| Źródło: Wiesz Co
Wałbrzych region: Anna Puchała - fit to moje życie

Co to znaczy być fit?
- Dla mnie to prowadzenie zdrowego trybu życia, czyli odpowiednio zbilansowana dieta oraz aktywność ruchowa. Od około 8 lat jestem trenerem personalnym, lecz ze sportem miałam do czynienia od dawna, bo na przykład w dzieciństwie jeździłam konno. Smuci mnie to, że bycie fit to niestety nadal odstępstwo od normy.
Każdemu powinno zależeć na byciu zdrowym i sprawnym?
- Oczywiście i na utrzymaniu naszego ciała jak najdłużej w dobrej kondycji (uśmiech). Wielu negatywnie reaguje na „bycie fit”. Nawet moja rodzina w większości nie ma do tego przekonania.
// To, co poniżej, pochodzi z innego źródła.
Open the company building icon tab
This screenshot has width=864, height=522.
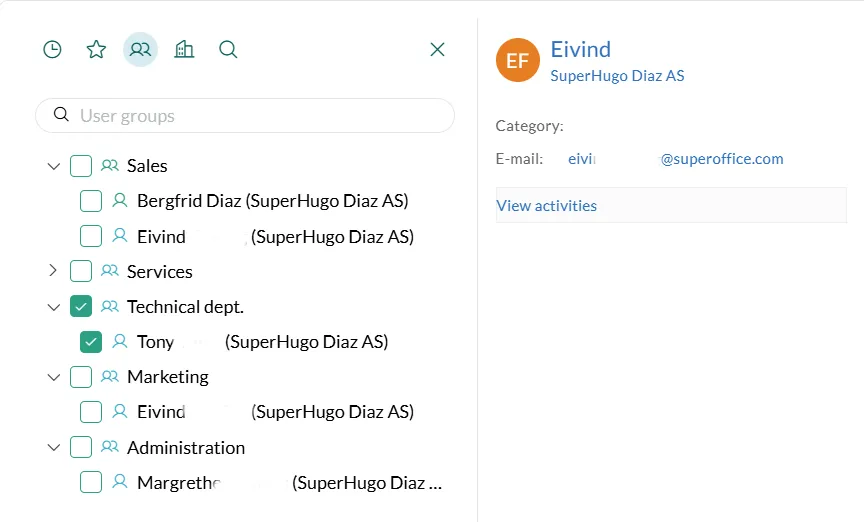coord(184,49)
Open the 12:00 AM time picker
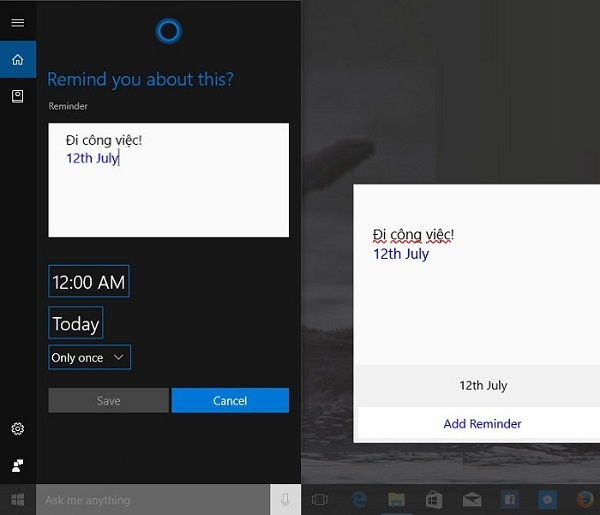 pyautogui.click(x=89, y=282)
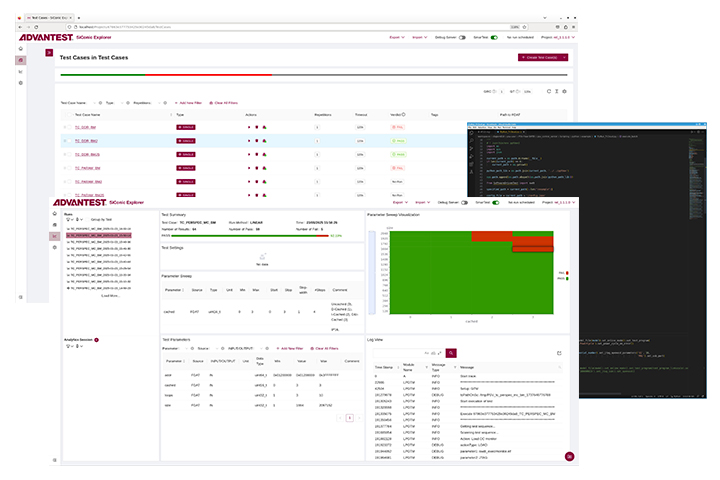Image resolution: width=720 pixels, height=480 pixels.
Task: Click the Log View search input field
Action: [x=408, y=353]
Mówią mi, że przesadzam, że trzeba jeść, że cukier rafinowany potrzebny jest do życia, że nie mogę wszystkich mierzyć własną miarką, a ja robię swoje i dobrze mi z tym.
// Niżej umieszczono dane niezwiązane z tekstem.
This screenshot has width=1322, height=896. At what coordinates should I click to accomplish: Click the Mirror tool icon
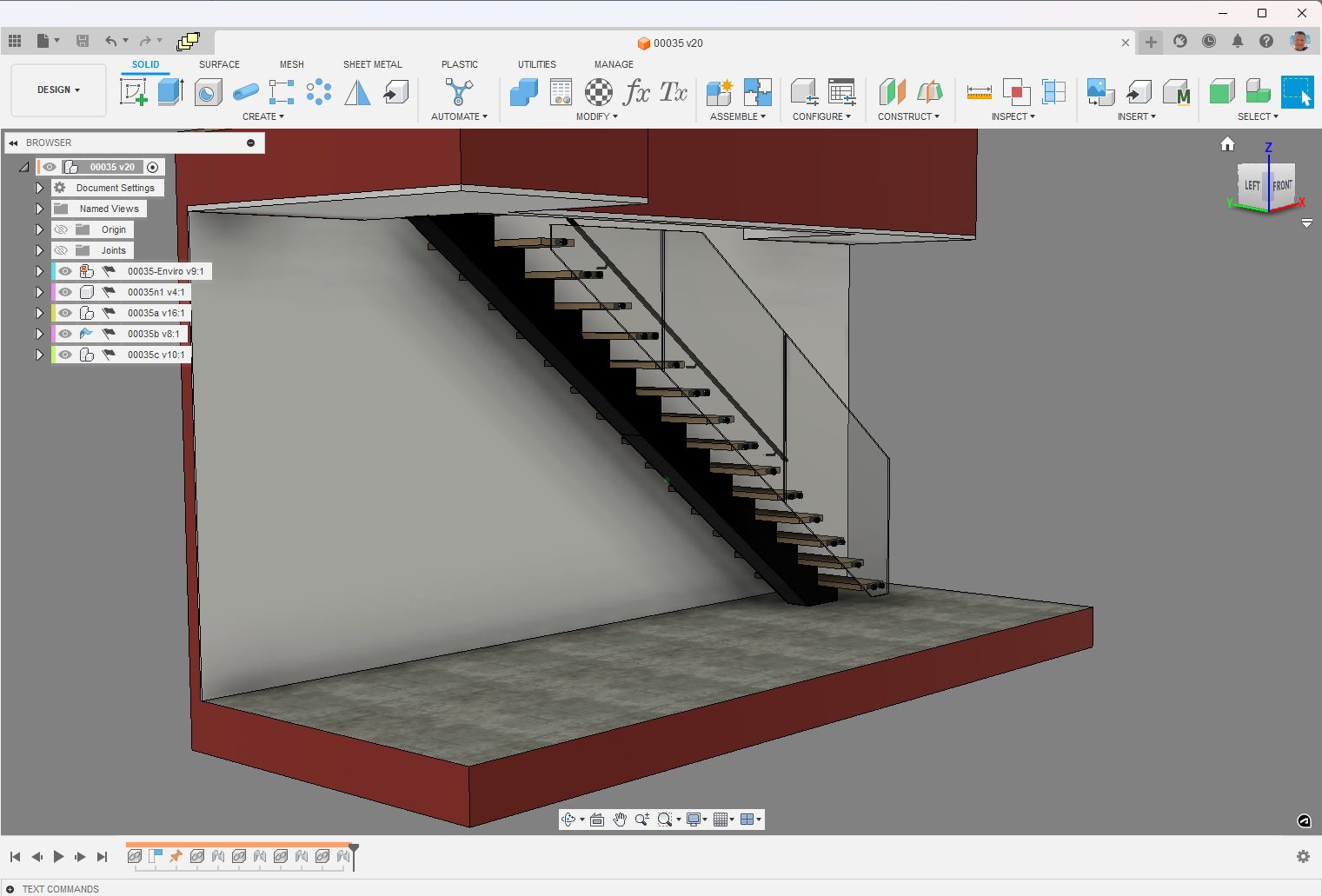coord(357,91)

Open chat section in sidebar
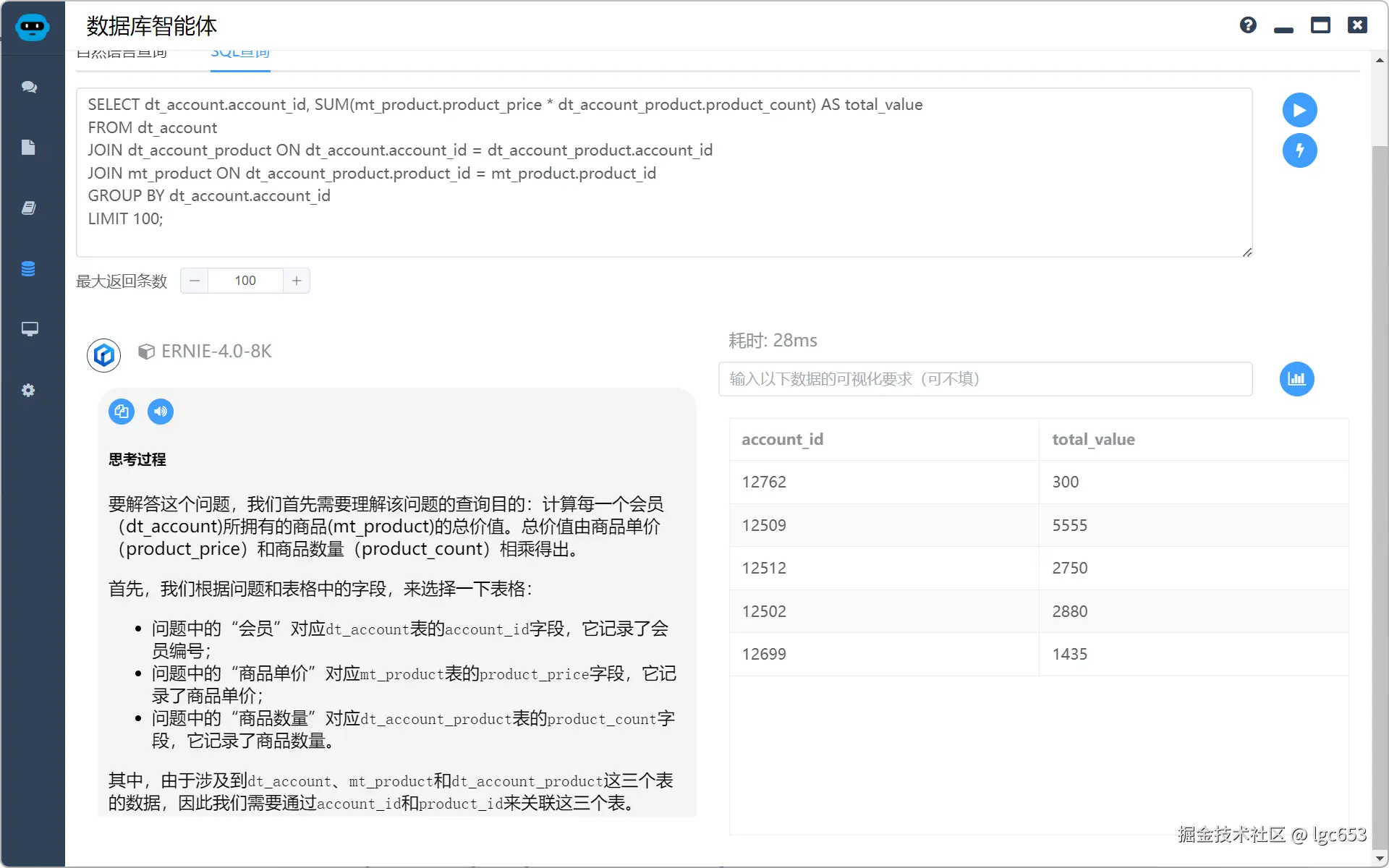point(29,87)
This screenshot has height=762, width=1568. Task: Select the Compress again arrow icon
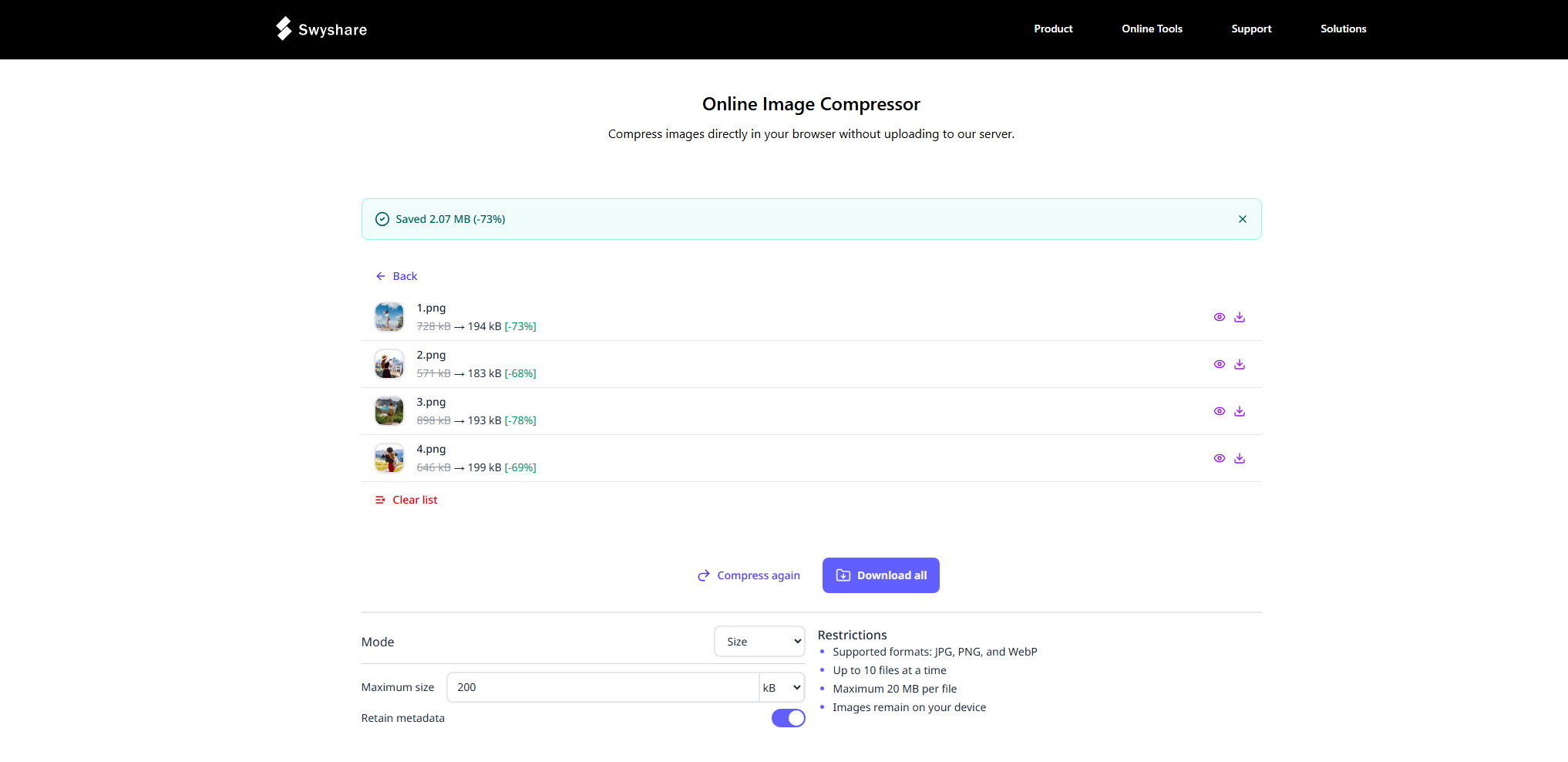click(702, 575)
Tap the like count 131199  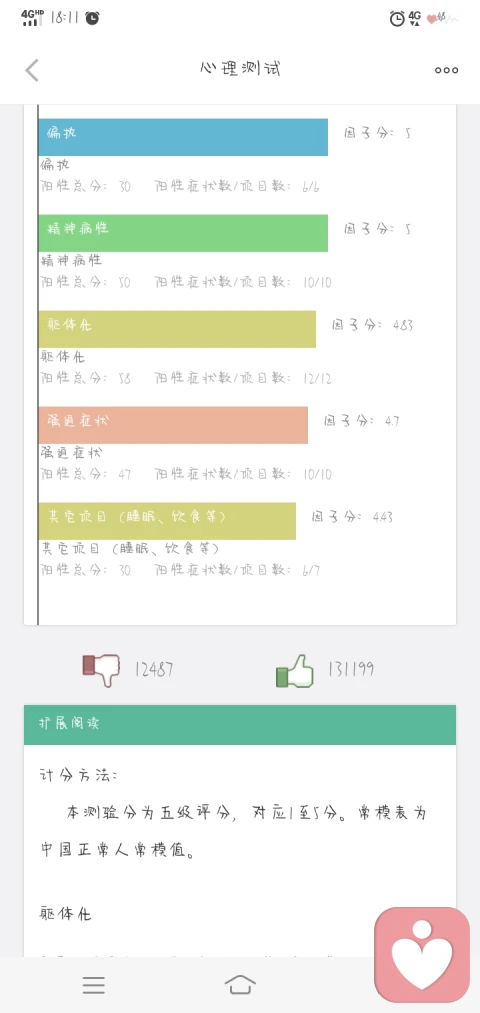[x=350, y=669]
Elementem bycia fit był dla Pani także udział w zawodach sylwetkowych bikini fitness?
- Chyba tak, lecz to było po prostu moje wielkie marzenie. Trochę szalone, bo zrealizowałam je dopiero w wieku 37 lat. Wiedziałam, że będę konkurować z o wiele młodszymi zawodniczkami, a mimo to zdecydowałam się spróbować i nie żałuję. Spełniłam marzenie i jestem z siebie bardzo dumna. Także z tego, że to w małej siłowni w Centrum Sportu i Rekreacji w Walimiu zaczęła się moja przygoda z treningiem siłowym.
Debiut w Siedlcach, w imprezie pod egidą federacji WPF, od razu przyniósł sukces. Żyje Pani jeszcze tym wydarzeniem?
- Oj tak, to był najpiękniejszy dzień w moim życiu. Planowałam tę chwilę od dawna. Kiedy dojechałam na miejsce i weszłam do sali na weryfikację zawodniczek, poczułam endorfiny i fascynację. Nie mogłam doczekać się kiedy wyjdę na scenę i zaprezentuję się... (chwila milczenia). Nawet nie potrafię słowami opisać tego co czułam. Miałam lęk przed występem przed wielką publicznością i oceną sędziów. O dziwo jednak tuż przed godziną zero, wszystko ze mnie zeszło. Postanowiłam, że będę bawić się chwilą i delektować, a nie stresować. Choć mam świadomość, że jeśli jeszcze kiedyś zdecyduję się na kolejny występ, będę musiała wykonać sporo pracy, żeby poprawić formę.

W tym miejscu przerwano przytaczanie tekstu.